For me, self discipline is a miraculous natural adaptation that grants the Earth's thinking creatures the possibility of living more enriched, meaningful lives as their species evolve toward ever higher levels of being.

I'm an expert on self discipline because back in the 1960s when I left the Kentucky farm for college I weighed about 340 pounds (154kgs) and was desperately unhappy and screwed up. At the point when I was facing an early death, self discipline got me through, and enabled my metamorphosis into whatever I am now approaching age 70.

Also I'm an expert because I've experienced enough failures of self discipline -- and the consequences -- to know that I'm lucky to have gotten this far without destroying myself. In the same way that former drunkards make the best lecturers on the ravages of alcoholism, I'm a good one to talk about self discipline.

At the thinking tool we call "The Six Miracles of Nature" provides the context for conceiving of self discipline as natural and desirable. Here's how that works:

The Six Miracles picture the Universe as a creation evolving in a certain direction. That direction is toward ever greater diversity of parts that ever more intimately interrelate with one another in ever more sophisticated patterns. The most recent Miracle, the Sixth, is just flickering into existence at this moment during the evolution of human mentality. The Sixth enables thinking beings to refuse the dictates of our genetic and social programming, and do what we think and feel is better.

It is exactly this refusal to submit to predispositions imposed on us by our genes and society that constitutes the act of self discipline.

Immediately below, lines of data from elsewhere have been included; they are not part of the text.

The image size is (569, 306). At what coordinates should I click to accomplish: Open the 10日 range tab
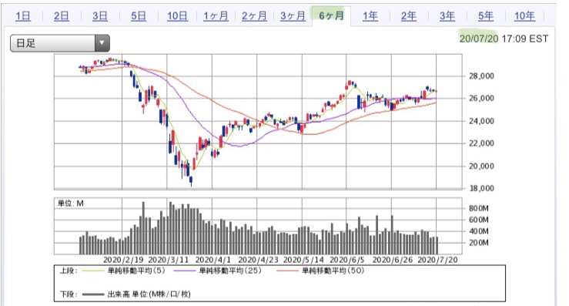coord(177,16)
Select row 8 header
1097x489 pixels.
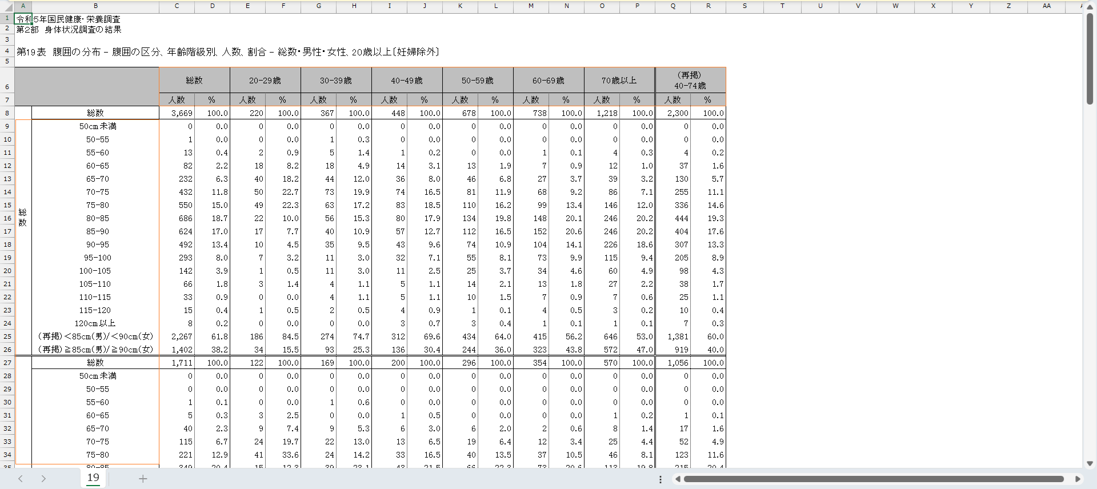[7, 113]
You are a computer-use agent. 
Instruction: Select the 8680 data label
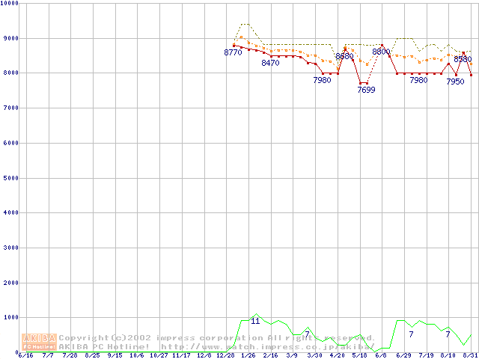pos(344,57)
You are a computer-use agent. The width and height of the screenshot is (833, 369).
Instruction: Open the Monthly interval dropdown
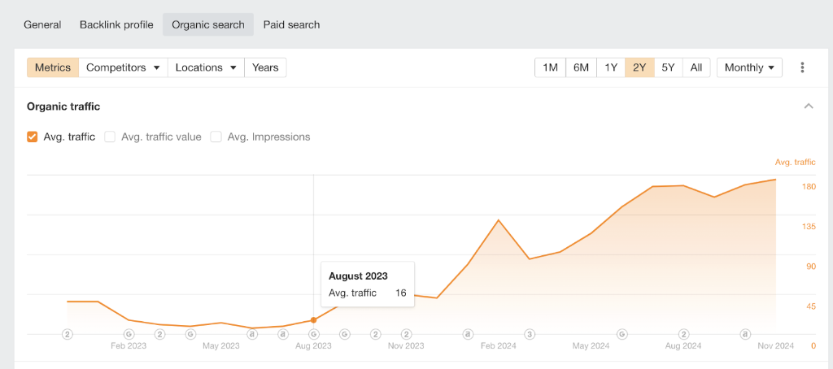748,67
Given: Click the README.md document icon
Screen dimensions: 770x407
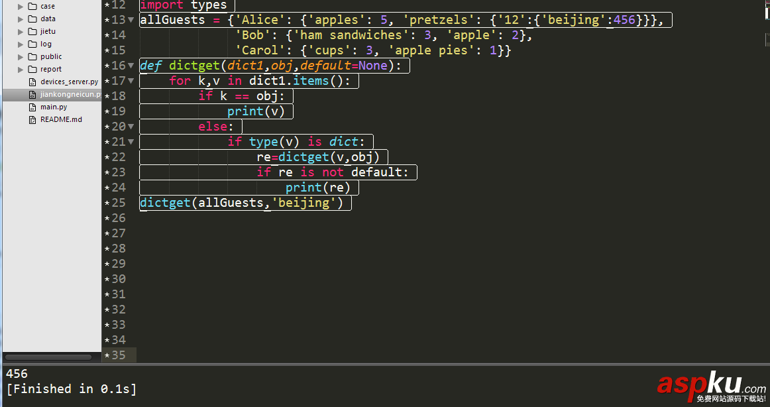Looking at the screenshot, I should tap(31, 119).
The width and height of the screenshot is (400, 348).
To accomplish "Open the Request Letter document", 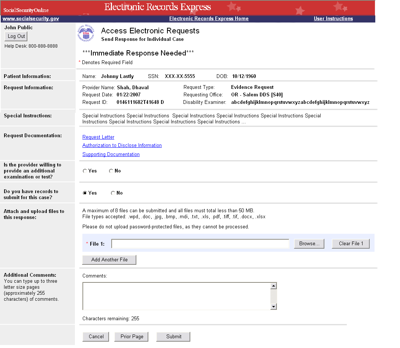I will (x=98, y=137).
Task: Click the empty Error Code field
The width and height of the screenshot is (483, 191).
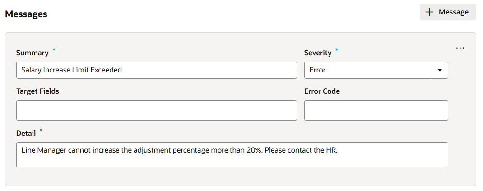Action: (376, 110)
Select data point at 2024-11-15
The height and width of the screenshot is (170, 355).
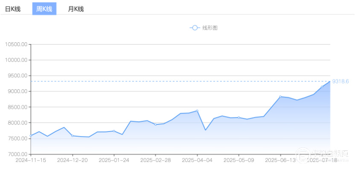coord(31,136)
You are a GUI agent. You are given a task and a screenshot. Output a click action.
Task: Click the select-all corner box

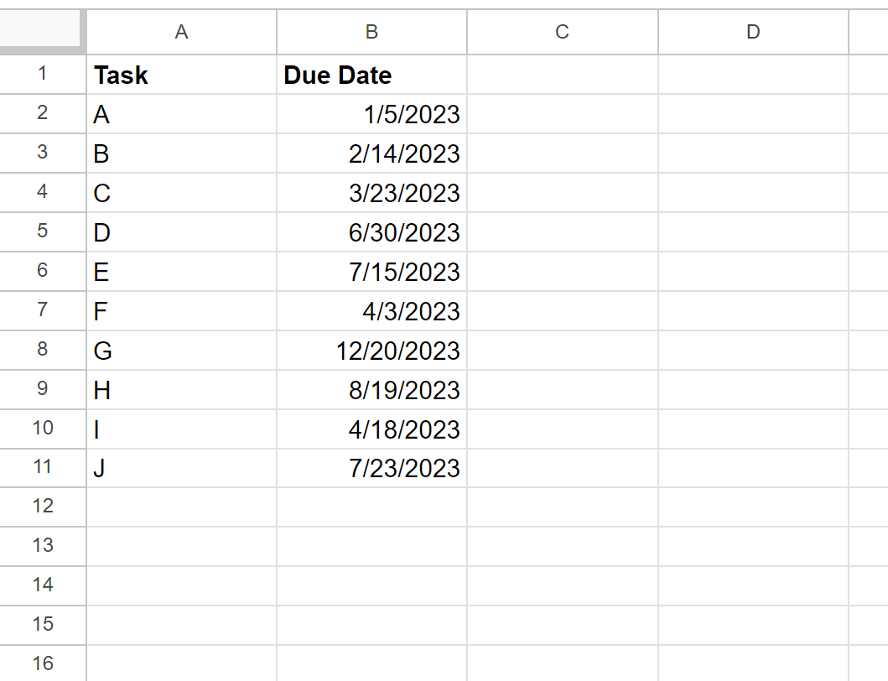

Our genes tell us to eat fatty, sweet foods, and to fixate on sex because that strategy worked for our distant ancestors on the African veld. Our society tells us to believe whatever political doctrine, religion or economic theory those around us believe. When something tells us that "this isn't right," it is miraculous self discipline that enables us to say no and to orient our lives toward higher meanings.

One indication that self discipline may be something the Creation "wants" us to exercise is that sometimes flashes of insight reveal higher meanings that require of us self discipline if we are to embrace them.

You can glimpse those higher meanings when you look into the starry sky at night trying to grasp the dimensions of things, and sense the tininess and vulnerability of our little Earth.

You can glimpse those higher meanings during pangs of love for a mate, a child, a home, neighborhood, a forest or the sea.

You can glimpse the meanings in certain music, in certain intellectual insights, and sometimes the meanings appear before us for no apparent reason at all.

Now, more than at any other time in human history, is the moment when self discipline is needed among us all, for the welfare of Life on Earth itself is at stake. With self disciplined thought we must gather information, judge what is true and what is false, and then do what we think is right.